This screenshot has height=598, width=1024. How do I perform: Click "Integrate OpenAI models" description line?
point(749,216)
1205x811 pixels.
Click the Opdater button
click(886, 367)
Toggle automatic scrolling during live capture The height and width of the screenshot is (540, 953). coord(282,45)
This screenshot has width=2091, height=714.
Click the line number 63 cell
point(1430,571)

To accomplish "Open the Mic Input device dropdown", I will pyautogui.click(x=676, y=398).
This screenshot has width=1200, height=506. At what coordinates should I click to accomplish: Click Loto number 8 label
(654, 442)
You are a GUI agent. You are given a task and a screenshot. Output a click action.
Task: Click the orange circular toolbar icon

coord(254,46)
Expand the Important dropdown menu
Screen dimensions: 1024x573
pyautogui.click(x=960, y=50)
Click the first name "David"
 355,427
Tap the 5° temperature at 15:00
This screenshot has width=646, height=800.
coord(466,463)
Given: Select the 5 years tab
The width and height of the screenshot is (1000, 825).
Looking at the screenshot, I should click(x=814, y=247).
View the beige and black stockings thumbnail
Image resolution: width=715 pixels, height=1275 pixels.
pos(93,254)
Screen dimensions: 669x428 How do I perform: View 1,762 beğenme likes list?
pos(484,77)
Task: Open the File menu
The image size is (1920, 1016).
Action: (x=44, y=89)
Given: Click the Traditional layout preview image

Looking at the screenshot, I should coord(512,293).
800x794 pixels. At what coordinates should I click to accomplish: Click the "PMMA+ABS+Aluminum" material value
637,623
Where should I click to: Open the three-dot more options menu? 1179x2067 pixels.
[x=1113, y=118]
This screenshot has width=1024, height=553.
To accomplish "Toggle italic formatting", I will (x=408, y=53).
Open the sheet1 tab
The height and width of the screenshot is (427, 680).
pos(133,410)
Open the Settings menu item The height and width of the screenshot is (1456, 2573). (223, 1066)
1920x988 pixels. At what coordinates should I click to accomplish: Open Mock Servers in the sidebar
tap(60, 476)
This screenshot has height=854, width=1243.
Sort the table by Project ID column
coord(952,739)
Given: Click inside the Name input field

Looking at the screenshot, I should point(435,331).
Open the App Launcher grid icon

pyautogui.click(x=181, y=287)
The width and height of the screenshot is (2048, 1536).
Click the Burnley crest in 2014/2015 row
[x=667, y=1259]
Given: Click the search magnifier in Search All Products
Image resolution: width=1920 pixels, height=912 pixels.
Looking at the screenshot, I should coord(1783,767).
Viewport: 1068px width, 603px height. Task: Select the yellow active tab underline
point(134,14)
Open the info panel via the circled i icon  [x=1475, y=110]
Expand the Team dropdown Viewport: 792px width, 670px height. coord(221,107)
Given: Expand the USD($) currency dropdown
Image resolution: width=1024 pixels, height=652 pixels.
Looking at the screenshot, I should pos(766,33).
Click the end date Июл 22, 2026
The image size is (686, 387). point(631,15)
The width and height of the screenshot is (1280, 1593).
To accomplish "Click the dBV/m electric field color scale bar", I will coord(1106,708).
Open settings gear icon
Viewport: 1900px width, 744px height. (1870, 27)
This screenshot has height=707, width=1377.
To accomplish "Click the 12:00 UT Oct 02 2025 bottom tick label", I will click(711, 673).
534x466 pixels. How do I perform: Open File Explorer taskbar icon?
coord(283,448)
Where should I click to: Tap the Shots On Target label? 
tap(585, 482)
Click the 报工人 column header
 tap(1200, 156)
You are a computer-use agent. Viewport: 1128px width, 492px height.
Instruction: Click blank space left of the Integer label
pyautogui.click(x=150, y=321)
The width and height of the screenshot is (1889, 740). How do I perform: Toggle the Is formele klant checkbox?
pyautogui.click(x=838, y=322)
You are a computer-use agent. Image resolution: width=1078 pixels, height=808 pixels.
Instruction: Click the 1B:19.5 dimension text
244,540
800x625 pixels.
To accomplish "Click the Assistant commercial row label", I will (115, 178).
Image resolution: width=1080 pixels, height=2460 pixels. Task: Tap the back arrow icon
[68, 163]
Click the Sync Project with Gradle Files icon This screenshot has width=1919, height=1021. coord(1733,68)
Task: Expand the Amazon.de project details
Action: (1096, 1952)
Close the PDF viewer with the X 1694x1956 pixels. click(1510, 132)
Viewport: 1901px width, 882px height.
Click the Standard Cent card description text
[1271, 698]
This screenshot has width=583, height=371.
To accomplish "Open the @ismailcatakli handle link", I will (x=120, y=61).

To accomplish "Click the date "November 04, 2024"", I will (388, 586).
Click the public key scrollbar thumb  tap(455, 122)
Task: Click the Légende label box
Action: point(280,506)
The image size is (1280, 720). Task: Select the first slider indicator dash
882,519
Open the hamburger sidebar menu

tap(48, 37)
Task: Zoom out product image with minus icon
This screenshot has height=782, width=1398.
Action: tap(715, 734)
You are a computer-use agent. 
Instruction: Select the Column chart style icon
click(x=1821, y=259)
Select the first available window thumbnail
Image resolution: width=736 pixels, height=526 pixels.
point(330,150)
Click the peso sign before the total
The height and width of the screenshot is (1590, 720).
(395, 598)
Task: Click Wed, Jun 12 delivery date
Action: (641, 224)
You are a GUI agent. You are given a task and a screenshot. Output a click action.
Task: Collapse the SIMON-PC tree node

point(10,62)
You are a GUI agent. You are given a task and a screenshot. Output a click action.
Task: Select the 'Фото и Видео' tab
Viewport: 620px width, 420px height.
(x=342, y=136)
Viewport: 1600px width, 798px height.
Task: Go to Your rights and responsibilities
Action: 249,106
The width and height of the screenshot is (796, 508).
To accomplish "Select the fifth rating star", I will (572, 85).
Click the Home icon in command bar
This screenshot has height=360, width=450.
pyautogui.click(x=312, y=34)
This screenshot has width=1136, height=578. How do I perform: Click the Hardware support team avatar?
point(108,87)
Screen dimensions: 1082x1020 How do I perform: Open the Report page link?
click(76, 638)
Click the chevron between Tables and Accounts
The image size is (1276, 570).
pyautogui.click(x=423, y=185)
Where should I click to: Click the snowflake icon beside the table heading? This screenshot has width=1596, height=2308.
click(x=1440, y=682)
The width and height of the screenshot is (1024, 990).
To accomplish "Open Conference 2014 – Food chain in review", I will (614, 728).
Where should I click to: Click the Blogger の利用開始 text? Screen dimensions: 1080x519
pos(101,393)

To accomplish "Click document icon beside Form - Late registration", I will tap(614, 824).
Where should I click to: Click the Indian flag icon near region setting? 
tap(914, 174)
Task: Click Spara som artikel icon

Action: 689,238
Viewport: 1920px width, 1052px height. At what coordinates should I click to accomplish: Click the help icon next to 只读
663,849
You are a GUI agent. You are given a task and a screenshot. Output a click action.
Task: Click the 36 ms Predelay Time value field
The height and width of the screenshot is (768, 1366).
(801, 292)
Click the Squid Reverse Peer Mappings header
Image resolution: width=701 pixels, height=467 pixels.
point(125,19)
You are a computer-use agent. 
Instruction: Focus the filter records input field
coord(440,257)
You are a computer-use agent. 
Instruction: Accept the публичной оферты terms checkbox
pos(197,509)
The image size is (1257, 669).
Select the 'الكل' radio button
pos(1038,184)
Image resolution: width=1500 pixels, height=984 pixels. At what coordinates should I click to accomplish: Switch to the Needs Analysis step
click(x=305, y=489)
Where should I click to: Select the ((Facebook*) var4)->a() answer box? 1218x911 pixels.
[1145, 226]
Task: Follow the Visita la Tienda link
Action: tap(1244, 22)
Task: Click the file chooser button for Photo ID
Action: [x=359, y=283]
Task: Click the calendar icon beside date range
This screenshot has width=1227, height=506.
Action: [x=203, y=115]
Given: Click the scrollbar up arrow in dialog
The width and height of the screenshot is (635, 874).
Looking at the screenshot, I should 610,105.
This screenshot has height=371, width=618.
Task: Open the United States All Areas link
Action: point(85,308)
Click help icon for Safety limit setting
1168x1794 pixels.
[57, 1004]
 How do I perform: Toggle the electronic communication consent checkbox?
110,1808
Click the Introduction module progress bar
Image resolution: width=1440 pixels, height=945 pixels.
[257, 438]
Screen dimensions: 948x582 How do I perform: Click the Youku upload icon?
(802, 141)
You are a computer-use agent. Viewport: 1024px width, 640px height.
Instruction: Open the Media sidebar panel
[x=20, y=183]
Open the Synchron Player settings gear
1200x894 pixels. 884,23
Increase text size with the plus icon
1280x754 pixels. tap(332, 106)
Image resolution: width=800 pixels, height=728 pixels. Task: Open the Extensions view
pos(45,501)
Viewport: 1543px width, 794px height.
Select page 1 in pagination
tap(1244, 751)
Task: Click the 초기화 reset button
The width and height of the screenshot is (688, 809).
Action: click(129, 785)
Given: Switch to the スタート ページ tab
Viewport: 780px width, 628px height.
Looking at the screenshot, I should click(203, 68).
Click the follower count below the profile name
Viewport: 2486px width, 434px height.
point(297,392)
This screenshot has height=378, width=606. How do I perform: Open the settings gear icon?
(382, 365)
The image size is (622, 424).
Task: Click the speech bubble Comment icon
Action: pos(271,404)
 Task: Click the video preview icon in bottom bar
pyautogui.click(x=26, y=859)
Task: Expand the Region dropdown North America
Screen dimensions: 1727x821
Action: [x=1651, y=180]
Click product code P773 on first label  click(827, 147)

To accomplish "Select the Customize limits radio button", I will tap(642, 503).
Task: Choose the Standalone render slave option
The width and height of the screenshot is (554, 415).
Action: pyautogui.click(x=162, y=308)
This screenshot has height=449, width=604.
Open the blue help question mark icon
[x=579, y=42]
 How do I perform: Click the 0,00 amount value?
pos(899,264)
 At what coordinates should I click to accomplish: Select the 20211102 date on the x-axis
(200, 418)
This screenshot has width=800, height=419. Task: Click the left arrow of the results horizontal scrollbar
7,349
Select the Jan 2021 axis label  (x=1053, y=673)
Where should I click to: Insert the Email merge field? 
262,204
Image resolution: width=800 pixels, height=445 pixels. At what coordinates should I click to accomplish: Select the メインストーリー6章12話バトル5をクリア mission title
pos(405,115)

────

* TASK INSTRUCTIONS
Lines from the one with "on the x-axis" through the final line of the listing above should be duplicated word for word, and nothing else included.

* SOLUTION BELOW
 At what coordinates should I click to accomplish: Select the 20211102 date on the x-axis
(200, 418)
This screenshot has width=800, height=419. Task: Click the left arrow of the results horizontal scrollbar
7,349
Select the Jan 2021 axis label  (x=1053, y=673)
Where should I click to: Insert the Email merge field? 
262,204
Image resolution: width=800 pixels, height=445 pixels. At what coordinates should I click to accomplish: Select the メインストーリー6章12話バトル5をクリア mission title
pos(405,115)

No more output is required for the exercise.